[Material to process]
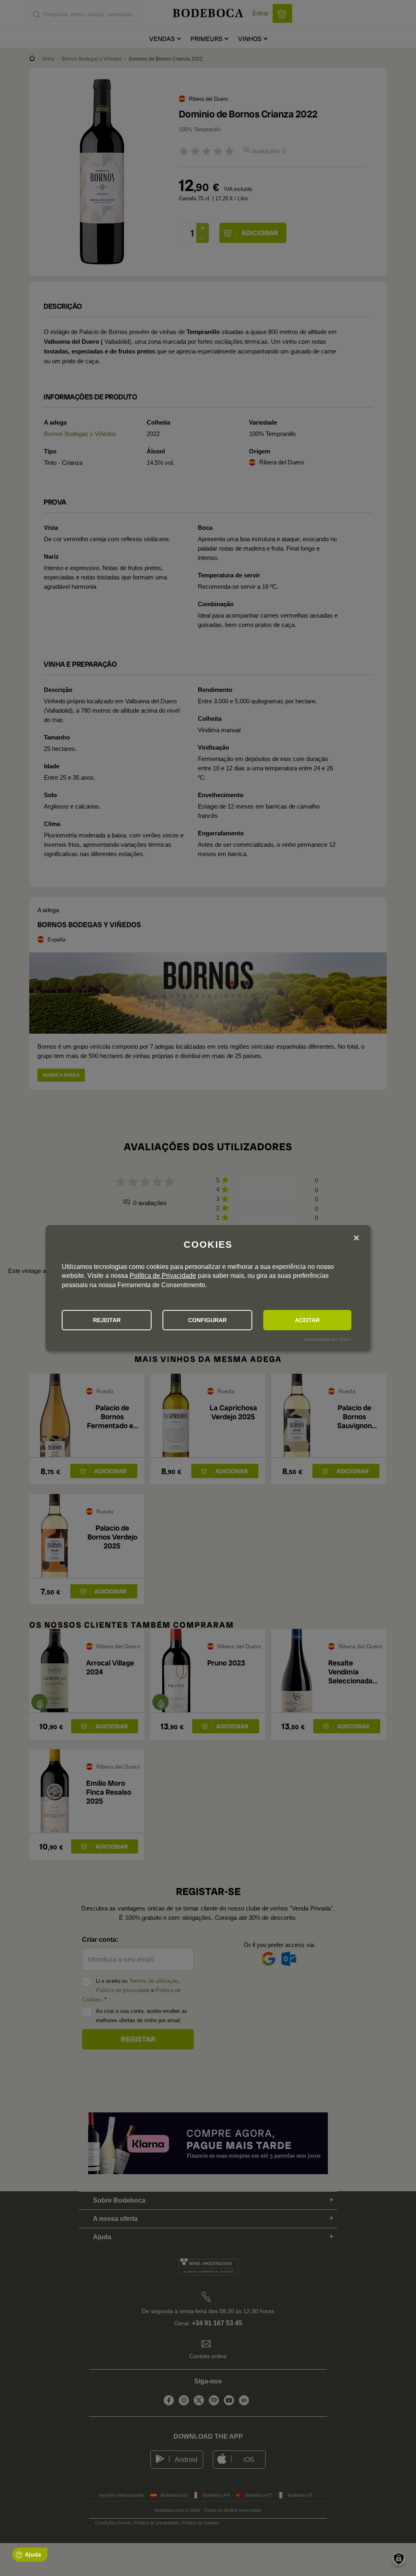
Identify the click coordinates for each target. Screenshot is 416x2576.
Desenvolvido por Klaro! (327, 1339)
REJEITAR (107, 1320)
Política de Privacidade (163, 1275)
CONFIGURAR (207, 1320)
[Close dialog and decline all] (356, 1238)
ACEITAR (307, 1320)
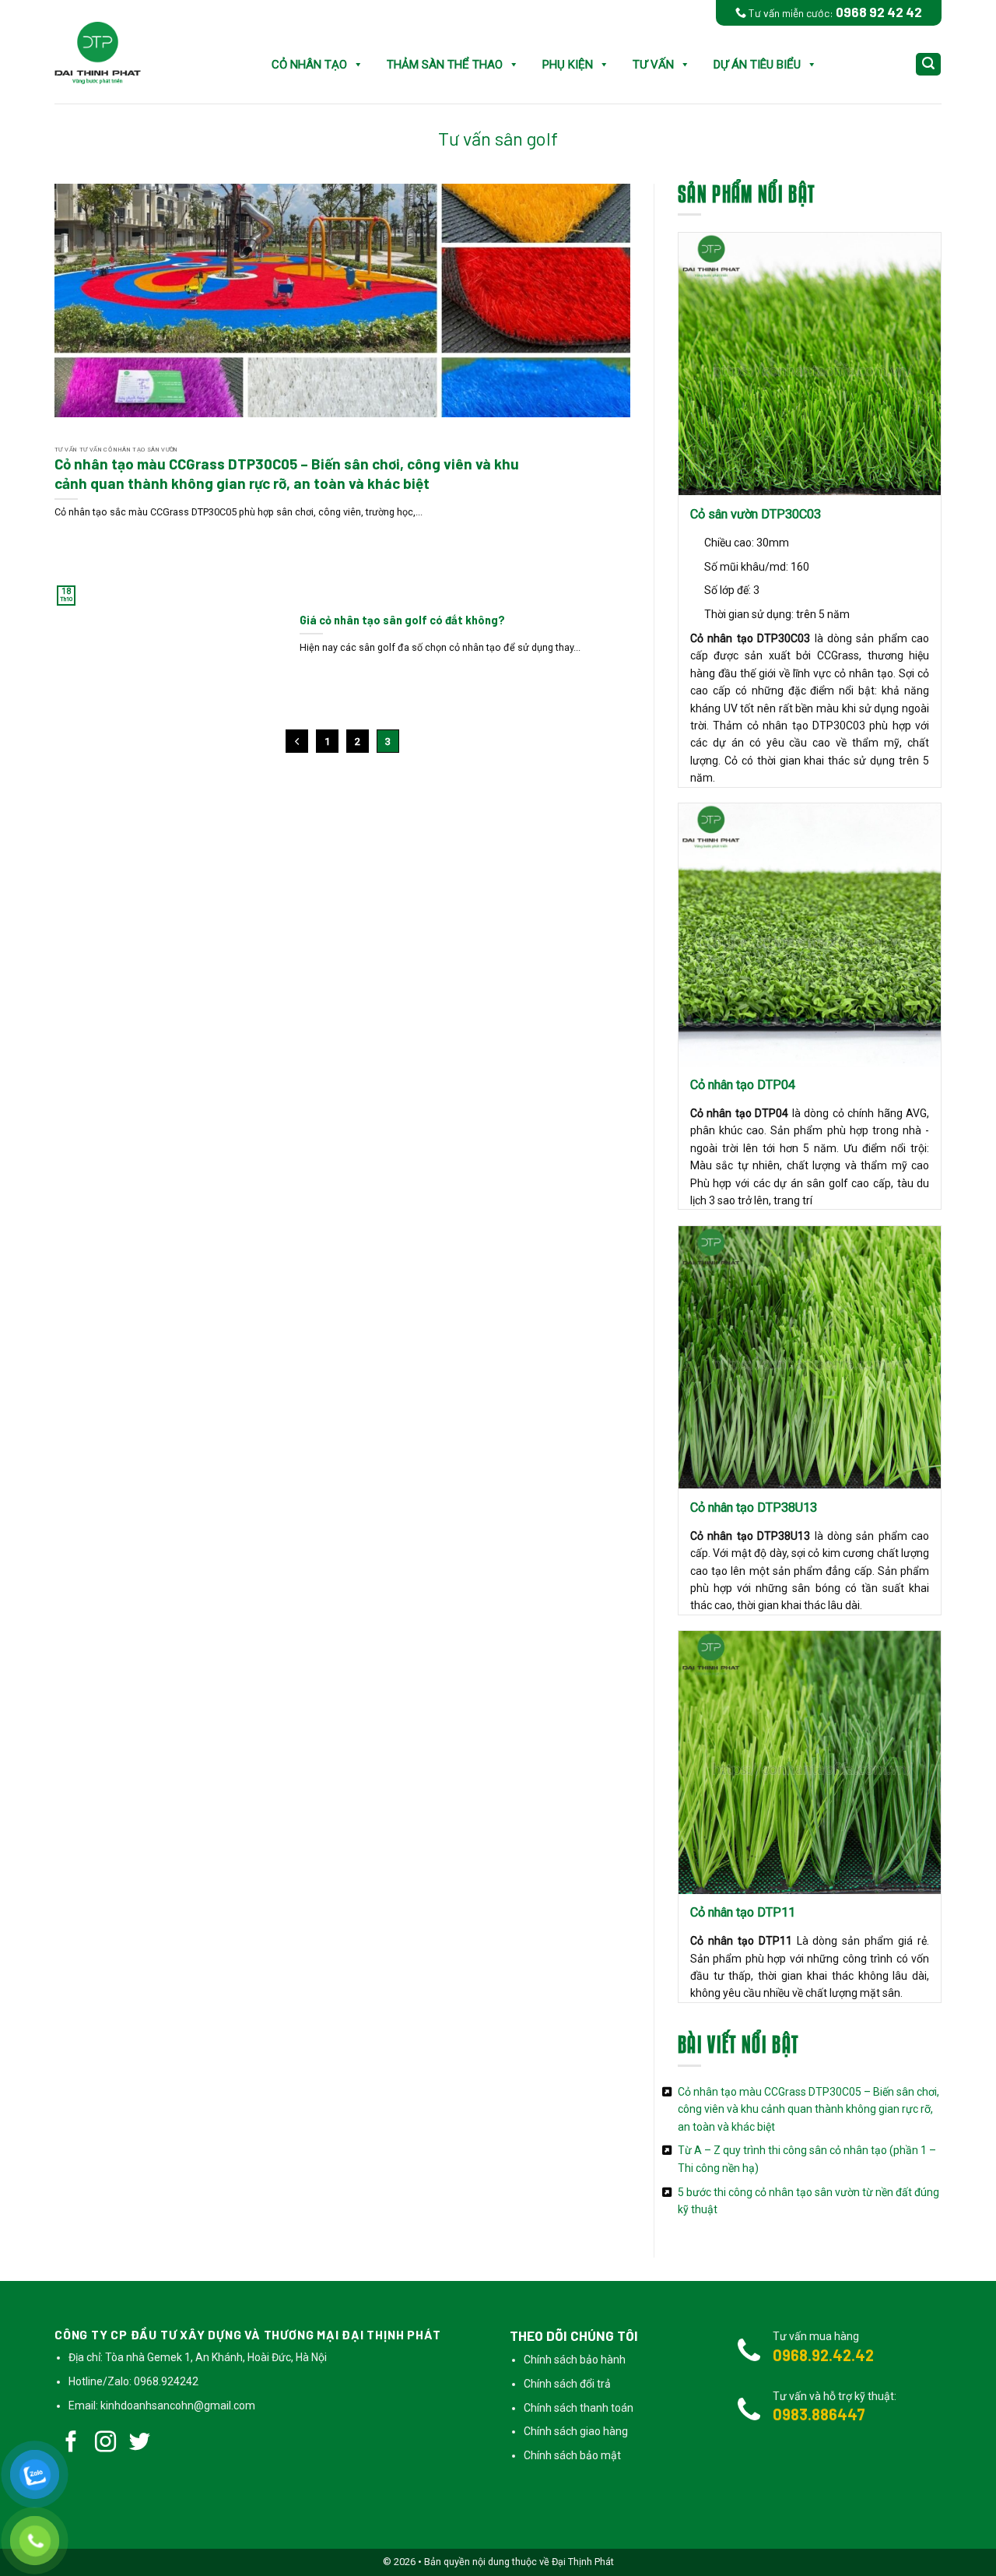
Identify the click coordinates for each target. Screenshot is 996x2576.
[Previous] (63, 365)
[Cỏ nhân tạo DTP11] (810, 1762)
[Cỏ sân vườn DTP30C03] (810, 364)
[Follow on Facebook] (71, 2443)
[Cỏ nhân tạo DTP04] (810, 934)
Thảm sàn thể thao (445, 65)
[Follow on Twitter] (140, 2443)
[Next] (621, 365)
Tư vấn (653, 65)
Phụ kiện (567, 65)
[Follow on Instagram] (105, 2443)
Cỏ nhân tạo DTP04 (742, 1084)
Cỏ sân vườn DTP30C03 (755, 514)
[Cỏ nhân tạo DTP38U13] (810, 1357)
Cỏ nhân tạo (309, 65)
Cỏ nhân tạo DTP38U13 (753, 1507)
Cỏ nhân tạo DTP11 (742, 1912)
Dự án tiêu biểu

...

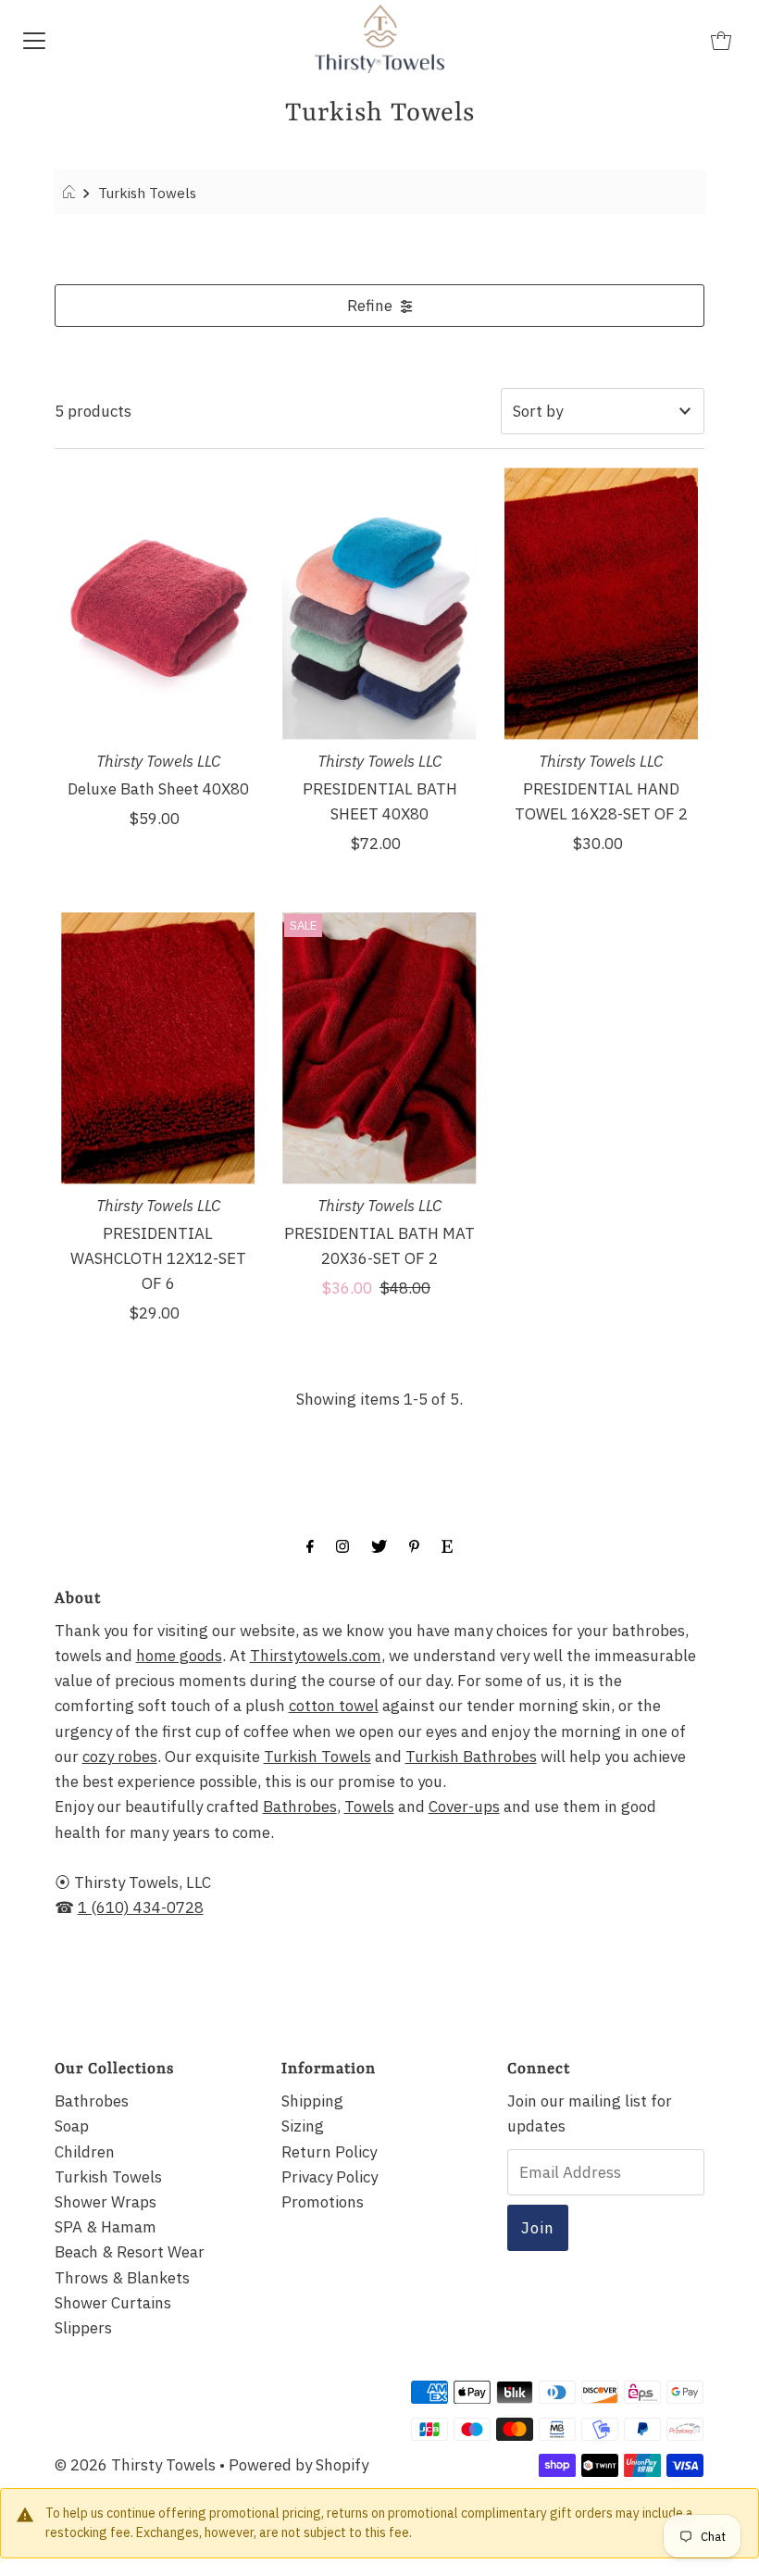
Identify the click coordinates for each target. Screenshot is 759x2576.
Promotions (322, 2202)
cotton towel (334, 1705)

[Task item] Take from the material above the lines running from the one with "[Previous] (63, 365)" through the one with "Cỏ nhân tạo (309, 65)", and repeat them exactly, with nothing else.

[Output of the exercise]
[Previous] (63, 365)
[Cỏ nhân tạo DTP11] (810, 1762)
[Cỏ sân vườn DTP30C03] (810, 364)
[Follow on Facebook] (71, 2443)
[Cỏ nhân tạo DTP04] (810, 934)
Thảm sàn thể thao (445, 65)
[Follow on Twitter] (140, 2443)
[Next] (621, 365)
Tư vấn (653, 65)
Phụ kiện (567, 65)
[Follow on Instagram] (105, 2443)
Cỏ nhân tạo DTP04 (742, 1084)
Cỏ sân vườn DTP30C03 (755, 514)
[Cỏ nhân tạo DTP38U13] (810, 1357)
Cỏ nhân tạo (309, 65)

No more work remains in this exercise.